The New South Wales Country Women’s Association is calling for greater action on domestic violence, including in regional and remote communities such as the NSW far west.
- NSW CWA say one woman is killed every nine days and one man every 29 days in a domestic violence situation
- In the 12 months to June this year, 231 DV assaults were reported in the Broken Hill council area
- The NSW CWA president says attitudes towards victims need to improve
It said one woman is killed every nine days and one man every 29 days in a domestic violence-related situation.
According to the latest figures from the Bureau of Crime Statistics and Research (BOCSAR), Broken Hill’s rate of domestic violence assaults remains more than three times the state average.
New South Wales CWA president, Stephanie Stanhope, said the figures were horrific and needed to be properly addressed.
Far west numbers remain high
The latest BOCSAR statistics show that in the 12 months leading up to June this year, 231 domestic violence assaults were reported in the Broken Hill council area.
There were 220 domestic violence assaults in the city last year.
In one recent case, Broken Hill Police said they arrested and charged a man for allegedly choking his pregnant girlfriend and slamming her head into walls, floors, cabinets and the toilet.
Narelle Blows, one of the managers of the Broken Hill Women’s Domestic Violence Court Advocacy Service, said recent domestic violence reports were not surprising.
“There are incidents that happen like that quite regularly.”
Ms Blows said more people in the community were reporting suspected assaults, but actual incident numbers probably had not changed.
Fellow manager, Loretta Stuart, said the service tried to make contact with women who had been referred to them three times before asking police to do a welfare check.
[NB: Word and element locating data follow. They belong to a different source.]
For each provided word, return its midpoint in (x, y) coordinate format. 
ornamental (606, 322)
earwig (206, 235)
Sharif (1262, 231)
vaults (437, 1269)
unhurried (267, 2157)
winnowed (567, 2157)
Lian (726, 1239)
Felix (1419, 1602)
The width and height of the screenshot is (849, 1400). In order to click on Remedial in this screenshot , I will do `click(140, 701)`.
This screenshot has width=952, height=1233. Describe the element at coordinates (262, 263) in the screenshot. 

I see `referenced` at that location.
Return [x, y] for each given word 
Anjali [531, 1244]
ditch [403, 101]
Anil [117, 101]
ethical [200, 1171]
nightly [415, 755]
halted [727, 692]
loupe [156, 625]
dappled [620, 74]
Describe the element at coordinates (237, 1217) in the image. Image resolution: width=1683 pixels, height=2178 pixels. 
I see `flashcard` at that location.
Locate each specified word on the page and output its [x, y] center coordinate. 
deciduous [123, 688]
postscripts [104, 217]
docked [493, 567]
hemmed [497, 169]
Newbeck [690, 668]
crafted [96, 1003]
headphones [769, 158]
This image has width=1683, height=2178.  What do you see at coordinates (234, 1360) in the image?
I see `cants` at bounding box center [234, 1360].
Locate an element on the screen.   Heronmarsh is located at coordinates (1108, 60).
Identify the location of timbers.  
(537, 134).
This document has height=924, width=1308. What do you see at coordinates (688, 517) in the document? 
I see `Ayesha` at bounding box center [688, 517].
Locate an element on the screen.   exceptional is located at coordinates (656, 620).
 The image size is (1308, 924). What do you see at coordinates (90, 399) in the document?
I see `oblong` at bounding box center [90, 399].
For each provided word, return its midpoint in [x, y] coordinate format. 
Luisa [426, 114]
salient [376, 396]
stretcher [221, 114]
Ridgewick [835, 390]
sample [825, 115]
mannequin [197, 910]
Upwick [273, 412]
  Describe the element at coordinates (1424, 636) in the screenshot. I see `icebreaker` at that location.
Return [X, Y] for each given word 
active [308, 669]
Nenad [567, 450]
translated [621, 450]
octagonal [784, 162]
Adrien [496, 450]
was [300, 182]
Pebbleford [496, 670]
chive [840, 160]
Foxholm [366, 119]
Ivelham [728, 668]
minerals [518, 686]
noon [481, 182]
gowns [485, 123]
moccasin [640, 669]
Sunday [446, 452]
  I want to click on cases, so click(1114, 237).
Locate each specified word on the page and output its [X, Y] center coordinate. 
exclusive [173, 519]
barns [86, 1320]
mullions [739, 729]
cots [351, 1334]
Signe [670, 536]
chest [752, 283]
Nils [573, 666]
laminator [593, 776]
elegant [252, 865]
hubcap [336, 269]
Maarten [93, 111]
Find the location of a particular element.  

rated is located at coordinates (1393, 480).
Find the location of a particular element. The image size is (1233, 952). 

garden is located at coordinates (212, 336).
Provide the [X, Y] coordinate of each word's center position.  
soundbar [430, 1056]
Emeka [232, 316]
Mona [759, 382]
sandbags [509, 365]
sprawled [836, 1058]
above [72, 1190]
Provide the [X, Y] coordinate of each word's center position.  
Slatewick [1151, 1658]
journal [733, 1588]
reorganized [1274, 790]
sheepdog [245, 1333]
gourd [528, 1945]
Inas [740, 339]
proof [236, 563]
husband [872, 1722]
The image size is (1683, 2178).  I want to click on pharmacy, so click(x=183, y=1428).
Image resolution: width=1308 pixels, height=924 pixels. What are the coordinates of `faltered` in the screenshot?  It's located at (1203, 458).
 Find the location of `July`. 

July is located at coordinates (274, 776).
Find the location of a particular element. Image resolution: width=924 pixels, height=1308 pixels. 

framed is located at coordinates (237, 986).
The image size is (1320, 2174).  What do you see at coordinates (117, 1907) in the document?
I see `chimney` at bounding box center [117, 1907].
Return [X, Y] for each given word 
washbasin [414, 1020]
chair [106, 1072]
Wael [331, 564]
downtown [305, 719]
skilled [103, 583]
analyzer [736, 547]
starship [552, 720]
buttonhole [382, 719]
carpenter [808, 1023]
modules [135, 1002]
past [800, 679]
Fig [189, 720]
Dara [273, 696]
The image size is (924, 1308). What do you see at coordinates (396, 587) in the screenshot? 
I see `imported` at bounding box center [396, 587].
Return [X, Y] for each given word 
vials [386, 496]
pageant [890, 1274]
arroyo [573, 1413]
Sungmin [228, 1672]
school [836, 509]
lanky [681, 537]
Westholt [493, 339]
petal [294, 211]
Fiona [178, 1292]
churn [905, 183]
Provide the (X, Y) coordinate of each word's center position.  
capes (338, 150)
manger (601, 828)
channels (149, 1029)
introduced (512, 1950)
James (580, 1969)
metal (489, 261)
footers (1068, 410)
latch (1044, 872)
“We always remind them that we’ll get the referral through and we will be ringing again to make sure everything’s OK and [asking] if they need anything else.”
‘Mindset change needed’
The state CWA partnered with White Ribbon Australia and Domestic Violence New South Wales to highlight domestic violence issues for its Awareness Week campaign this week.
The Broken Hill CWA will raise money for the Staying Home Leaving Violence program this weekend as part of the campaign.
Ms Stanhope said in regional and rural areas there needed to be more domestic violence services such as emergency accommodation, follow-up services, and transport options.
She said attitudes towards victims of domestic violence needed to improve as well, something she had experienced personally.
“People don’t believe that you’re in a violent situation because it doesn’t appear that you are.”
She said the mindset around being believed needed to change.
“If a woman says she’s in a violent situation she probably is whether there are any visible signs or symptoms,” she said.